Certified vote totals, minutes and other details are available at the Government Accountability Board website.
With the weeks-long recount complete, unofficial numbers confirm that state Supreme Court Justice David Prosser narrowly defeated Assistant Attorney General JoAnne Kloppenburg in the April 5 election. But the battle may not be over yet, as Kloppenburg mulls whether to challenge the results in court.
And if a legal contest goes on long enough, attorneys say it could delay efforts to swear Prosser in for a new term on Aug. 1, leading to a temporary vacancy on the closely divided high court.
…Initially, Kloppenburg appeared to defeat Prosser by 204 votes. Two days after the election, Waukesha County Clerk Kathy Nickolaus announced she had not included about 14,300 votes from Brookfield, 76% of them for Prosser, in the initial tally she gave to the news media.

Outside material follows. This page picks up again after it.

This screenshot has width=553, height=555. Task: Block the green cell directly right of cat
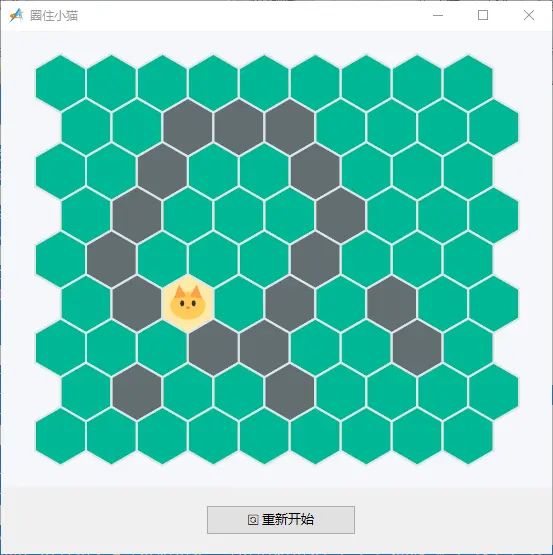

…Kloppenburg’s campaign has raised questions about torn ballot bags in Waukesha County. But Geske said a rip in a ballot bag would not be enough for a court to throw out the votes in that bag without more evidence to draw a reasonable inference that fraud had been committed.
If Kloppenburg did file a court challenge, state law would require Chief Justice Shirley Abrahamson to name a reserve judge to hear the case. Geske said she expected Abrahamson and the reserve judge would both move swiftly, but even so, such a challenge would likely take months to resolve, particularly if it continued into the appeals process.